As a sports technology company, which is user first, we conduct hundreds of experiments to offer our users world-class experiences. However, conducting clean experiments isn’t always feasible. Given this challenge, and to stay ahead of the curve, we built our very own AI-based Causal Inference Platform, which leverages existing data to determine causal impact. We’ve leveraged Causal Inference to drive critical business decisions. Continue to read this blog to understand Dream11’s AI & data-centric journey.
Causality
In A/B experiments, users are randomly assigned to one of the two or more variants - the current product version ‘A’ (called the control group or CG) or the new product version ‘B’ (called the treatment group or TG). The winning variant is determined based on the performance of CG and TG across various business metrics (e.g. revenue, engagement etc), and is then rolled out to all.
The random allocation of users into TG and CG removes any pre-existing differences between the two. It provides the capability for like-for-like comparisons (See image below). As a result, any differences in performance of business metrics between TG and CG are unlikely to have been caused by factors (like more power users in one of the variants, seasonality, other product changes, etc.) other than the new product version, making it attributable to the new product version. This attribution is also called causality (i.e., the latest product version causes the change in business metrics). A/B Experiments are considered the gold standard to measure the causal impact of a product change on a business metric.
Challenges with current experimentation techniques
Often clean A/B experiments are not possible. For example,
- Some A/B experiments can result in a bad user experience. For eg. we wanted to know how experiencing a deposit failure influences customers on Dream11 and rank the severity of various types of deposit failures. Running an A/B experiment would entail intentionally failing the deposit of a customer in TG, which would negatively impact the customer experience
- Some A/B experiments are not cleanly run. E.g. TG significantly overlaps with another experiment’s TG. Clear attribution is impossible as both experiments move the same metric
- Not everyone in TG may have received the treatment - E.g. emails were sent only to TG, but not everyone opened it. Comparing those who opened the email in the TG with CG who didn’t get an email leads to selection bias.
- Treatment effects may vary across subgroups, and the best approach for each subgroup is unknown. For example, some users may prefer cross-selling, while others dislike it, and some remain indifferent. Understanding the treatment's impact on individual users is essential, rather than seeking a one-size-fits-all solution for all users.

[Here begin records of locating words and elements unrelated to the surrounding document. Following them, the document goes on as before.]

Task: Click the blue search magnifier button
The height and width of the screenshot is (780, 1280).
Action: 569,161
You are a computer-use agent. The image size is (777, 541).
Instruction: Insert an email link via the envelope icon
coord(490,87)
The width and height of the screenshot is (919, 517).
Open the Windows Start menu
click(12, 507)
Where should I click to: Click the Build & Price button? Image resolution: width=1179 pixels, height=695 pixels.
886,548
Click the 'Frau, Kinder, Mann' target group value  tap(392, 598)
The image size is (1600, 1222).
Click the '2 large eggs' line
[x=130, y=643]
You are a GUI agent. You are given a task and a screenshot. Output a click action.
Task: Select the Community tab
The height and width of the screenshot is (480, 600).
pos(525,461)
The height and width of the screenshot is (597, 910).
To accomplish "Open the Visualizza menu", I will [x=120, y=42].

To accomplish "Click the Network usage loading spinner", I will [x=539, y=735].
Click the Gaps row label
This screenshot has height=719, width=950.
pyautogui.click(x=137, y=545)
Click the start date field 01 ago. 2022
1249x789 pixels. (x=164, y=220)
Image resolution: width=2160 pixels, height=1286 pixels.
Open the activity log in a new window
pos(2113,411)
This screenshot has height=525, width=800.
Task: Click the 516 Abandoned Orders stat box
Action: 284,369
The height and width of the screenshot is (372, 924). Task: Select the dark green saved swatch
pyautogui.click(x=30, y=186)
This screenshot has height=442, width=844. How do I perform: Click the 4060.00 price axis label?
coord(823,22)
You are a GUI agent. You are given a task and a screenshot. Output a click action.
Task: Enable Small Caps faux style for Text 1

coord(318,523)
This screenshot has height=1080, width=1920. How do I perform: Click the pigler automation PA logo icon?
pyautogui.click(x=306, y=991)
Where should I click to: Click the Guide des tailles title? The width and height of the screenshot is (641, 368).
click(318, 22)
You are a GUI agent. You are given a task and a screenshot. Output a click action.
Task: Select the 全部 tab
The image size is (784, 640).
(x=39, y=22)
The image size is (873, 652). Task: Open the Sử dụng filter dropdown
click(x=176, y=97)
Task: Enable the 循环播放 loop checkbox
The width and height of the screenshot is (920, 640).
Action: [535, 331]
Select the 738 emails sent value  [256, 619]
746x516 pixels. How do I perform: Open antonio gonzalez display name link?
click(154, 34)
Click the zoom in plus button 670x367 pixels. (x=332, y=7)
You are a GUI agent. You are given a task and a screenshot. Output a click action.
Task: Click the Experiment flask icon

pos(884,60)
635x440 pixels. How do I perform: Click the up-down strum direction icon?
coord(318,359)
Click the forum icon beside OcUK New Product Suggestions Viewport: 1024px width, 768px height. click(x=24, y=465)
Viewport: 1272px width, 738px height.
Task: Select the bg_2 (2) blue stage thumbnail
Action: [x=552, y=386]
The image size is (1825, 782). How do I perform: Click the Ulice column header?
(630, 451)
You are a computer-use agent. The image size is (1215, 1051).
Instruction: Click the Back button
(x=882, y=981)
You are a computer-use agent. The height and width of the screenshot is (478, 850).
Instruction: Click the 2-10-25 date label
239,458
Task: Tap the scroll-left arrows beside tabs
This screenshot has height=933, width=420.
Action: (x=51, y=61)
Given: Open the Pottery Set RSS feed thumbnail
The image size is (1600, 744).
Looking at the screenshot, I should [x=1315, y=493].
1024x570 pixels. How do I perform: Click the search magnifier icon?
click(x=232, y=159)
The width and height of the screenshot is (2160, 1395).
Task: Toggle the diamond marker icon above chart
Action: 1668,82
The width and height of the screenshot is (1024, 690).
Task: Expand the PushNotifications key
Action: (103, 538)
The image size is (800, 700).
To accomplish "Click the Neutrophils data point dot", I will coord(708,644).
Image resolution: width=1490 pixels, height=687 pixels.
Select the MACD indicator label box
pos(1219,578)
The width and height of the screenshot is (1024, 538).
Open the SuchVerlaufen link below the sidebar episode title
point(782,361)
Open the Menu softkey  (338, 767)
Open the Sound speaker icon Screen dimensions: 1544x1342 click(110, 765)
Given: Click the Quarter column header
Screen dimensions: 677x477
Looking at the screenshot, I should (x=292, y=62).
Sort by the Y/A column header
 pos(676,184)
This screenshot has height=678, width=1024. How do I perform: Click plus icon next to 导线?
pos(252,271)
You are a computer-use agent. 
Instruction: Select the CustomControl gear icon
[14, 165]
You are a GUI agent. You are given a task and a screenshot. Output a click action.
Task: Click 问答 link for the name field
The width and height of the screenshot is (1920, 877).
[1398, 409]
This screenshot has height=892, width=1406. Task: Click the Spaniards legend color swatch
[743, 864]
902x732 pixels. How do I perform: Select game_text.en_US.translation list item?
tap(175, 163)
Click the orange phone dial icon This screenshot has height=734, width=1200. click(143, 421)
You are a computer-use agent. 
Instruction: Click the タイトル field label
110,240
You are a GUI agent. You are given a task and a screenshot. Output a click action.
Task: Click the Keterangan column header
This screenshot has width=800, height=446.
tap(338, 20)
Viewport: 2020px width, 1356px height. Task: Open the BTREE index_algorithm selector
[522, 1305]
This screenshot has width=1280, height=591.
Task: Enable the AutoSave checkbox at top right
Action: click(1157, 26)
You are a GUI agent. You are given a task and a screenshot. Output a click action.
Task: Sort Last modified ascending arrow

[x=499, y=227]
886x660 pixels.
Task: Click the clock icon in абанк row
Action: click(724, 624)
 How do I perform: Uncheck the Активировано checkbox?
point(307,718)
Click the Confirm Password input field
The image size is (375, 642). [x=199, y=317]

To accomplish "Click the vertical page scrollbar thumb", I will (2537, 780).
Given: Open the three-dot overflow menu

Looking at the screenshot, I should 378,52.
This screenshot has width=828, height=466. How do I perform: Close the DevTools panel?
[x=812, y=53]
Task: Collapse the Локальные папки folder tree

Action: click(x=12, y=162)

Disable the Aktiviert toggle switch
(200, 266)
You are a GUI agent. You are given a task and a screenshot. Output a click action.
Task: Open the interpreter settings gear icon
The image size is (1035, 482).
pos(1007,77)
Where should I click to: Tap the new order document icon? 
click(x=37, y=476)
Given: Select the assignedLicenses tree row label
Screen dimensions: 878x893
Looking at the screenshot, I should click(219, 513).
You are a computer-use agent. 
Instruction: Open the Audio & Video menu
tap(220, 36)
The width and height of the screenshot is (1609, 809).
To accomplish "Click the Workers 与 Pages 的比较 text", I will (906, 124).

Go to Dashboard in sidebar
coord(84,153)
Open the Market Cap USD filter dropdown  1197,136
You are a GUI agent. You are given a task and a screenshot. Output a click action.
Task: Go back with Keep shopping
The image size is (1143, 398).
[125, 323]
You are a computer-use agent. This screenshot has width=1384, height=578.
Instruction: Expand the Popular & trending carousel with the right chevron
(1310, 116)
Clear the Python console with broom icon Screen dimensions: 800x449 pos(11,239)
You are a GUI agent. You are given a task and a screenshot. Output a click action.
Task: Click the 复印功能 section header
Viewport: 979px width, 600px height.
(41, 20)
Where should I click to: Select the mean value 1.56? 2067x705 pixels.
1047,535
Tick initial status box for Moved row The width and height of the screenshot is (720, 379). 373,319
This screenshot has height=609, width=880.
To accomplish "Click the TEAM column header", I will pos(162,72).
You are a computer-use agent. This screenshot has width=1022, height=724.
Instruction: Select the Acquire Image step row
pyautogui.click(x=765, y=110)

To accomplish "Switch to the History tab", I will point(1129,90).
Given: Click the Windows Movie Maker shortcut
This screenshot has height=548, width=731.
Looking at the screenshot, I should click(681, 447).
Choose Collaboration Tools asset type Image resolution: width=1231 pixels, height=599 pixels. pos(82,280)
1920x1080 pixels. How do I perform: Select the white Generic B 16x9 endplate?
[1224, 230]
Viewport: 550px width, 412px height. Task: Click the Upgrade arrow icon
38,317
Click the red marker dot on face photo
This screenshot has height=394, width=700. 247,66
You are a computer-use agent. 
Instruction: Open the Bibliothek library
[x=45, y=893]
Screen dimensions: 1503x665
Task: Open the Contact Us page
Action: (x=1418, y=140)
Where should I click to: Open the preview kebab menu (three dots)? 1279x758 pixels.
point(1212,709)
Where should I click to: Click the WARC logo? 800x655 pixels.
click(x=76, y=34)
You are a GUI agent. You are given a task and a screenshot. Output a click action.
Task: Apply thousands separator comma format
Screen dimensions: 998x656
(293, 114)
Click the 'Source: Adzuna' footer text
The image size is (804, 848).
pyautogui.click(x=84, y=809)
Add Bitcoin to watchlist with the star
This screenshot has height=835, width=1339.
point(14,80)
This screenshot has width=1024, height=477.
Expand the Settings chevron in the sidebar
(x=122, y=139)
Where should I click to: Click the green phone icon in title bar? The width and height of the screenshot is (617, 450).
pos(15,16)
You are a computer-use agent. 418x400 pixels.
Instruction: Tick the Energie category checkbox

- Experiments may be time-consuming, and we need to learn from existing data
In such situations, we must use alternative approaches to estimate the (causal) impact.
AI-based Causal Inferencing
Causal Inferencing leverages AI to determine the causal impact i.e. whether X (product feature) causes change in Y (business metrics) and by how much. Causal Inference leverages observational data i.e., existing data, and hence doesn’t require running the experiment.
Let’s continue with one of the examples mentioned above. Dream11 wanted to know how experiencing a deposit failure influences customers’ money spent on the platform and accordingly rank the severity of types of deposit failures. Causal Inference was used to compare two groups that have attempted at least 1 Deposit:
- TG: Faced a Deposit issue (Delay or failure in a transaction) but did not report it
- CG: Did not face any issues
Unlike A/B experimentation, the TG and CG aren’t randomly allocated, leading to pre-existing differences, e.g. tenure of the user playing on the app. Although the TG exhibited lower spending on the platform, this couldn’t solely be attributed to deposit failures. It might also be due to new users not knowing where to report an issue. These pre-existing differences that influence the outcome metric are called confounders.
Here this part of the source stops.